Why Google Doesn't Rank Right-Wing Outlets Highly
Google does feature work by traditional media organizations more than insurgent conservative outlets. Of course, Google’s ability to divine “quality” as distinct from “popularity” is limited. Search-ranking technology relies on the implicit votes of readers, with all the human biases that come bundled with them. Google, for its part, categorically rejected the claim that it tinkered with search results for political reasons. “When users type queries into the Google Search bar, our goal is to make sure they receive the most relevant answers in a matter of seconds. Search is not used to set a political agenda and we don’t bias our results toward any political ideology,” a spokesperson said. “Every year, we issue hundreds of improvements to our algorithms to ensure they surface high-quality content in response to users’ queries.” There you have it: Google says it is optimizing for relevant answers and high-quality content, not “political ideology.” But—and this is the part Google won’t say—what if relevance and quality are not equally distributed across the media?

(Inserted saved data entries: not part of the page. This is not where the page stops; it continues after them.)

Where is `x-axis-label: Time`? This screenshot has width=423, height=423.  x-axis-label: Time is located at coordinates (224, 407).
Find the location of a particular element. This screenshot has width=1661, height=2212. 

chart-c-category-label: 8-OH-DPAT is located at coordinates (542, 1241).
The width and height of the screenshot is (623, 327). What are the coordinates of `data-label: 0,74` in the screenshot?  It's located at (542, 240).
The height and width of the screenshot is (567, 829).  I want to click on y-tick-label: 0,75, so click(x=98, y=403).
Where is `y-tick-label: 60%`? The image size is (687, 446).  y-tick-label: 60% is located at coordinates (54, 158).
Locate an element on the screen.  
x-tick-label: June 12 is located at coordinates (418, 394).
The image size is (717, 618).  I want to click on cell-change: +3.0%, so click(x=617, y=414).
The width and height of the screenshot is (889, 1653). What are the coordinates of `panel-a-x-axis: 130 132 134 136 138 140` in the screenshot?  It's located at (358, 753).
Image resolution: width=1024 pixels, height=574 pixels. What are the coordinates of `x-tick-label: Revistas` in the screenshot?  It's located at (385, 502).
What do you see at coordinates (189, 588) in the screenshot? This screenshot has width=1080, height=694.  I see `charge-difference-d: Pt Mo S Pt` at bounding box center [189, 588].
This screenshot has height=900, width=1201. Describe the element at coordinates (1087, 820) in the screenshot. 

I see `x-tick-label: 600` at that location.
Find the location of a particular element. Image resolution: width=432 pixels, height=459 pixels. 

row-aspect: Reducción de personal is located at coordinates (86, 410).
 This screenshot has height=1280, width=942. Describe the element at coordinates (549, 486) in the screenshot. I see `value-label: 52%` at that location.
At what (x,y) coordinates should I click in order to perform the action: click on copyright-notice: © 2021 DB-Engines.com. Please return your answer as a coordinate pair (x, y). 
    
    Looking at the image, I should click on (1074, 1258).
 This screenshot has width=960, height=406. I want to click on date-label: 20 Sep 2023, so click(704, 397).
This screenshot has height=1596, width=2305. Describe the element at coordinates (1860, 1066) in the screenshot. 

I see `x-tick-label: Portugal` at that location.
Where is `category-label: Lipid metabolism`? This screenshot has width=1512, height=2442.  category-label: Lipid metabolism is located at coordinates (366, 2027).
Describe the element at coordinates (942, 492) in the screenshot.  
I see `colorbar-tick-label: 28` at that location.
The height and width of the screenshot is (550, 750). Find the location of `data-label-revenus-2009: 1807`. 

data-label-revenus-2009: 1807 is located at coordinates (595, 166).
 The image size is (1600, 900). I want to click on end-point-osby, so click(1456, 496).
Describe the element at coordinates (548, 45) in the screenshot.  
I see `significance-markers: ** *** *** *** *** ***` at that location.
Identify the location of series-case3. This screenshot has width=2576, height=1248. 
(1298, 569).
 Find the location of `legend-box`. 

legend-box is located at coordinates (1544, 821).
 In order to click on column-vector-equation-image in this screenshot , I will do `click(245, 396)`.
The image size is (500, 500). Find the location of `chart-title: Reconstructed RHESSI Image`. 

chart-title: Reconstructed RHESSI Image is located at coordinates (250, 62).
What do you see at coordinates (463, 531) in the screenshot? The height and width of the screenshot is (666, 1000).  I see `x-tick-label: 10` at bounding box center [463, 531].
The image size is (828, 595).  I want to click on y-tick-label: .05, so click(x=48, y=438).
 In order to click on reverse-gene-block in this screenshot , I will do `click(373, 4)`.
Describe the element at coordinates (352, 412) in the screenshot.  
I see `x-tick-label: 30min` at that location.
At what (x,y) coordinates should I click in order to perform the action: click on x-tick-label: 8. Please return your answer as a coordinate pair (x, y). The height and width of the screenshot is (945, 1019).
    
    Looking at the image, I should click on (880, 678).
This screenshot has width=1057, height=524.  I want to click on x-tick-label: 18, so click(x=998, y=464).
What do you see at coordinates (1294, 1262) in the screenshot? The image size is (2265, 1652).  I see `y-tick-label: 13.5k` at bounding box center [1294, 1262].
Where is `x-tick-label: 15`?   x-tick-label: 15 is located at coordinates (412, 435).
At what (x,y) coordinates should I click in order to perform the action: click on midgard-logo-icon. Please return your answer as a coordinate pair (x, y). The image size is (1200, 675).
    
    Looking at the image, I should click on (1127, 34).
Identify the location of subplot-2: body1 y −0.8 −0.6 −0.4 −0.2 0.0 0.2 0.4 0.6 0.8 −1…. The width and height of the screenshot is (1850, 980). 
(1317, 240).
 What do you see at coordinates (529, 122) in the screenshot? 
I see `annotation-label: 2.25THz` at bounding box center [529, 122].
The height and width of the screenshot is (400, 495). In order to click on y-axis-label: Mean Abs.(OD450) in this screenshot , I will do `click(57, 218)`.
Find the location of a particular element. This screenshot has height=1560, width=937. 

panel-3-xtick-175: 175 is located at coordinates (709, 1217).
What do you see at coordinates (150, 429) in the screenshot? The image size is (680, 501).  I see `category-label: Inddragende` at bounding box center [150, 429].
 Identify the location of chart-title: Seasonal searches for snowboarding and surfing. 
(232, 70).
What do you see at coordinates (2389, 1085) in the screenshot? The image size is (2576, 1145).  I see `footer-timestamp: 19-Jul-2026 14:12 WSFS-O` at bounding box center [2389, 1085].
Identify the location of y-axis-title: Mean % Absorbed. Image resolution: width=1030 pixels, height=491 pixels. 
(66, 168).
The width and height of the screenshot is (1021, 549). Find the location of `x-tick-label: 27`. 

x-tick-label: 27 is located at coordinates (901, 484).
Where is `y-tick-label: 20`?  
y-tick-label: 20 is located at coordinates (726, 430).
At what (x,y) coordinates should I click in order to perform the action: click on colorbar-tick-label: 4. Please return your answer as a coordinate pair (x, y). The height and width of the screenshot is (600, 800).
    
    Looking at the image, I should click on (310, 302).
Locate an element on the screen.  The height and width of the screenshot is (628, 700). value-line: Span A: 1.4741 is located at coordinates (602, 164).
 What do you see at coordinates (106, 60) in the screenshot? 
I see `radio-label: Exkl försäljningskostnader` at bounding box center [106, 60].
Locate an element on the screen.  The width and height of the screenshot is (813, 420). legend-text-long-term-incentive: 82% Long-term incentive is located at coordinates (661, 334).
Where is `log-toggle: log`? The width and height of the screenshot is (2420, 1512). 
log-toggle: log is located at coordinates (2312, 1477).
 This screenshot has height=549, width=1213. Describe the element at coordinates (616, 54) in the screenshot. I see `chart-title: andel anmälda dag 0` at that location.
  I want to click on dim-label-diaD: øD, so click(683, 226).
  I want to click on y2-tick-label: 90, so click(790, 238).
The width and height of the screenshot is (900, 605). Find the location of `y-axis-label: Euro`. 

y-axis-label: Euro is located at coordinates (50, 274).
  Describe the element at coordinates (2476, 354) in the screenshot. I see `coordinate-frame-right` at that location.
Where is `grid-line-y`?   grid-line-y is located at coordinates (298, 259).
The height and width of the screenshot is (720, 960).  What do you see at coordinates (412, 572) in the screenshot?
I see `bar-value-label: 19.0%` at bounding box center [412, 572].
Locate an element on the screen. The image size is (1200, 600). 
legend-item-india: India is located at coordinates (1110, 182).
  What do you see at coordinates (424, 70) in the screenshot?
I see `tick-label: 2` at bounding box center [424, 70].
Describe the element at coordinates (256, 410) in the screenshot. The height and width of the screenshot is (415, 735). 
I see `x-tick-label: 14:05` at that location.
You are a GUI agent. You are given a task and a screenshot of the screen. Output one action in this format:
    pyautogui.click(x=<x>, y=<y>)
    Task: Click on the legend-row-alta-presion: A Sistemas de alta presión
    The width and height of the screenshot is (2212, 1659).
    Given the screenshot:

Of course the mainstream organizations—with larger staffs, generally better-trained journalists, and deeper roots in the field—would rank higher. The New York Times and Washington Post have thousands of journalists between them. In 2017, The Times’ subscription revenue broke a billion dollars. The institutions of modern conservative journalism are simply not staffed or funded at the same level as what gets called the mainstream media. Many right-wing outlets are embedded inside advocacy groups, like the Heritage Foundation’s The Daily Signal. Others are tiny blogs without the human resources to do original reporting.